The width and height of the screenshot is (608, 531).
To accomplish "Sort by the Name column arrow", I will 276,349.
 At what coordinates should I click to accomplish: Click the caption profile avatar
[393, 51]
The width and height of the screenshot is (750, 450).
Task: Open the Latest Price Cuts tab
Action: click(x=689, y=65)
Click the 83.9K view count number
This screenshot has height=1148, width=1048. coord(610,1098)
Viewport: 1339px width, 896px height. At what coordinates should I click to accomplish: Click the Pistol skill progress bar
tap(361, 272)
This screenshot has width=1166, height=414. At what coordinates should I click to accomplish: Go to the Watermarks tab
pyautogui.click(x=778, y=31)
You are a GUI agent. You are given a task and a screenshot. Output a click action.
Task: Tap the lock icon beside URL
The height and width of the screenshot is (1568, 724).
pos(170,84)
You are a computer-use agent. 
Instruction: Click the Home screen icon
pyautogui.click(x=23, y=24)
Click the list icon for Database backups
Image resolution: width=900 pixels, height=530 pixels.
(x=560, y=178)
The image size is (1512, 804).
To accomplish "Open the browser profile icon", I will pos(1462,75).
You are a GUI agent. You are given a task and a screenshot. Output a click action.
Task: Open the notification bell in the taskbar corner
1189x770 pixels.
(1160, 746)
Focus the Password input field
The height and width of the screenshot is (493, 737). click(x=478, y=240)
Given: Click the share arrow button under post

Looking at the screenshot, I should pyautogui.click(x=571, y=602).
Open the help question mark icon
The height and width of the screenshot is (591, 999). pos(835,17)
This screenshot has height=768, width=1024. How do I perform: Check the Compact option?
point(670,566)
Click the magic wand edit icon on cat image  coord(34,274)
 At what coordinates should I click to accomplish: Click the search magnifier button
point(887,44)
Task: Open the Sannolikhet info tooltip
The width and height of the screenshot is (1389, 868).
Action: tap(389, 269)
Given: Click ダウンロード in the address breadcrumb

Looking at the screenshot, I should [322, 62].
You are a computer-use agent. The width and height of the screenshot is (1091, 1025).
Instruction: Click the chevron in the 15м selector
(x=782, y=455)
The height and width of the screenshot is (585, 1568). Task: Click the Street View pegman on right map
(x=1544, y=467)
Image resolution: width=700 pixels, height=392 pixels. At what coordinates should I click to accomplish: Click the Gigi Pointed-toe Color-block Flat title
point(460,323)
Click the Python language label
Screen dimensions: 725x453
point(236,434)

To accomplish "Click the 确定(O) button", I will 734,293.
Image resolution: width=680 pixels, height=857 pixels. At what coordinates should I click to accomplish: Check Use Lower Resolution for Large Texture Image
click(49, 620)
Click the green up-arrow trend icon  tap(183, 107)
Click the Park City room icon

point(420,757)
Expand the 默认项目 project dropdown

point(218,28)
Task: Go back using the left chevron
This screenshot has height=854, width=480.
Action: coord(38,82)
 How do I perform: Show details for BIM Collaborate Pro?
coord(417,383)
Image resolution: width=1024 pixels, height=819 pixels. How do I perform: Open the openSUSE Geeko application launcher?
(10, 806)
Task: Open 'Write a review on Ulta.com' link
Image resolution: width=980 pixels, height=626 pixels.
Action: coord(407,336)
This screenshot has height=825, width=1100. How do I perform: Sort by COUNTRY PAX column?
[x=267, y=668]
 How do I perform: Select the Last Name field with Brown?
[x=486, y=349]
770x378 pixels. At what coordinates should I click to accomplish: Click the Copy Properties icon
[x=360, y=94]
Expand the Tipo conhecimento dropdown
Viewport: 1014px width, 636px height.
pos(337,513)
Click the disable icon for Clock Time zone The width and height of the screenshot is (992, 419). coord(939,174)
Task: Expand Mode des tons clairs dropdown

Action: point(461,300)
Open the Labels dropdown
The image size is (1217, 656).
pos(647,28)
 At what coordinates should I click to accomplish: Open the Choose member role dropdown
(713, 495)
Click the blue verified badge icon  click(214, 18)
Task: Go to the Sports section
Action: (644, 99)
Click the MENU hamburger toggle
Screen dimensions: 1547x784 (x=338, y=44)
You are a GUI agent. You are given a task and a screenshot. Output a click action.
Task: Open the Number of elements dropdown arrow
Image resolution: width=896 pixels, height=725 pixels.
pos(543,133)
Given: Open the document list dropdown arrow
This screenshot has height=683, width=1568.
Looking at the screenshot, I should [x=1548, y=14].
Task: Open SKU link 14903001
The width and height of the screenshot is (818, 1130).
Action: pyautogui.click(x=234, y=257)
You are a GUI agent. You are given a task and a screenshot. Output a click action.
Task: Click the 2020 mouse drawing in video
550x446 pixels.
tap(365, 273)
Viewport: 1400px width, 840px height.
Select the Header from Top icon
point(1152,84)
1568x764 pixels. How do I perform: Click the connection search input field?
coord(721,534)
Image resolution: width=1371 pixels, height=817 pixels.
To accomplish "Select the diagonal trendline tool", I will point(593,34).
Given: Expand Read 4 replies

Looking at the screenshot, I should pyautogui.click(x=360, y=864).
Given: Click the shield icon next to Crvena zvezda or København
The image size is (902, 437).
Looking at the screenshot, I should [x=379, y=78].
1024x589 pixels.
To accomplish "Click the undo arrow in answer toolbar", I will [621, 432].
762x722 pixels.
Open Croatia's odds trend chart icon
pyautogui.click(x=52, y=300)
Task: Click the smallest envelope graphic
^^^^^^^^^^^^^^^^
*Task instructions:*
Start to finish, transcribe the listing above exactly.

*Exercise response:*
The width and height of the screenshot is (608, 531).
To accomplish "Sort by the Name column arrow", I will 276,349.
 At what coordinates should I click to accomplish: Click the caption profile avatar
[393, 51]
The width and height of the screenshot is (750, 450).
Task: Open the Latest Price Cuts tab
Action: click(x=689, y=65)
Click the 83.9K view count number
This screenshot has height=1148, width=1048. coord(610,1098)
Viewport: 1339px width, 896px height. At what coordinates should I click to accomplish: Click the Pistol skill progress bar
tap(361, 272)
This screenshot has width=1166, height=414. At what coordinates should I click to accomplish: Go to the Watermarks tab
pyautogui.click(x=778, y=31)
You are a GUI agent. You are given a task and a screenshot. Output a click action.
Task: Tap the lock icon beside URL
The height and width of the screenshot is (1568, 724).
pos(170,84)
You are a computer-use agent. 
Instruction: Click the Home screen icon
pyautogui.click(x=23, y=24)
Click the list icon for Database backups
Image resolution: width=900 pixels, height=530 pixels.
(x=560, y=178)
The image size is (1512, 804).
To accomplish "Open the browser profile icon", I will pos(1462,75).
You are a GUI agent. You are given a task and a screenshot. Output a click action.
Task: Open the notification bell in the taskbar corner
1189x770 pixels.
(1160, 746)
Focus the Password input field
The height and width of the screenshot is (493, 737). click(x=478, y=240)
Given: Click the share arrow button under post

Looking at the screenshot, I should pyautogui.click(x=571, y=602).
Open the help question mark icon
The height and width of the screenshot is (591, 999). pos(835,17)
This screenshot has height=768, width=1024. How do I perform: Check the Compact option?
point(670,566)
Click the magic wand edit icon on cat image  coord(34,274)
 At what coordinates should I click to accomplish: Click the search magnifier button
point(887,44)
Task: Open the Sannolikhet info tooltip
The width and height of the screenshot is (1389, 868).
Action: tap(389, 269)
Given: Click ダウンロード in the address breadcrumb

Looking at the screenshot, I should [322, 62].
You are a computer-use agent. The width and height of the screenshot is (1091, 1025).
Instruction: Click the chevron in the 15м selector
(x=782, y=455)
The height and width of the screenshot is (585, 1568). Task: Click the Street View pegman on right map
(x=1544, y=467)
Image resolution: width=700 pixels, height=392 pixels. At what coordinates should I click to accomplish: Click the Gigi Pointed-toe Color-block Flat title
point(460,323)
Click the Python language label
Screen dimensions: 725x453
point(236,434)

To accomplish "Click the 确定(O) button", I will 734,293.
Image resolution: width=680 pixels, height=857 pixels. At what coordinates should I click to accomplish: Check Use Lower Resolution for Large Texture Image
click(49, 620)
Click the green up-arrow trend icon  tap(183, 107)
Click the Park City room icon

point(420,757)
Expand the 默认项目 project dropdown

point(218,28)
Task: Go back using the left chevron
This screenshot has height=854, width=480.
Action: coord(38,82)
 How do I perform: Show details for BIM Collaborate Pro?
coord(417,383)
Image resolution: width=1024 pixels, height=819 pixels. How do I perform: Open the openSUSE Geeko application launcher?
(10, 806)
Task: Open 'Write a review on Ulta.com' link
Image resolution: width=980 pixels, height=626 pixels.
Action: coord(407,336)
This screenshot has height=825, width=1100. How do I perform: Sort by COUNTRY PAX column?
[x=267, y=668]
 How do I perform: Select the Last Name field with Brown?
[x=486, y=349]
770x378 pixels. At what coordinates should I click to accomplish: Click the Copy Properties icon
[x=360, y=94]
Expand the Tipo conhecimento dropdown
Viewport: 1014px width, 636px height.
pos(337,513)
Click the disable icon for Clock Time zone The width and height of the screenshot is (992, 419). coord(939,174)
Task: Expand Mode des tons clairs dropdown

Action: point(461,300)
Open the Labels dropdown
The image size is (1217, 656).
pos(647,28)
 At what coordinates should I click to accomplish: Open the Choose member role dropdown
(713, 495)
Click the blue verified badge icon  click(214, 18)
Task: Go to the Sports section
Action: (644, 99)
Click the MENU hamburger toggle
Screen dimensions: 1547x784 (x=338, y=44)
You are a GUI agent. You are given a task and a screenshot. Output a click action.
Task: Open the Number of elements dropdown arrow
Image resolution: width=896 pixels, height=725 pixels.
pos(543,133)
Given: Open the document list dropdown arrow
This screenshot has height=683, width=1568.
Looking at the screenshot, I should [x=1548, y=14].
Task: Open SKU link 14903001
The width and height of the screenshot is (818, 1130).
Action: pyautogui.click(x=234, y=257)
You are a GUI agent. You are given a task and a screenshot. Output a click action.
Task: Click the 2020 mouse drawing in video
550x446 pixels.
tap(365, 273)
Viewport: 1400px width, 840px height.
Select the Header from Top icon
point(1152,84)
1568x764 pixels. How do I perform: Click the connection search input field?
coord(721,534)
Image resolution: width=1371 pixels, height=817 pixels.
To accomplish "Select the diagonal trendline tool", I will point(593,34).
Given: Expand Read 4 replies

Looking at the screenshot, I should pyautogui.click(x=360, y=864).
Given: Click the shield icon next to Crvena zvezda or København
The image size is (902, 437).
Looking at the screenshot, I should [x=379, y=78].
1024x589 pixels.
To accomplish "Click the undo arrow in answer toolbar", I will [621, 432].
762x722 pixels.
Open Croatia's odds trend chart icon
pyautogui.click(x=52, y=300)
Task: Click the smallest envelope graphic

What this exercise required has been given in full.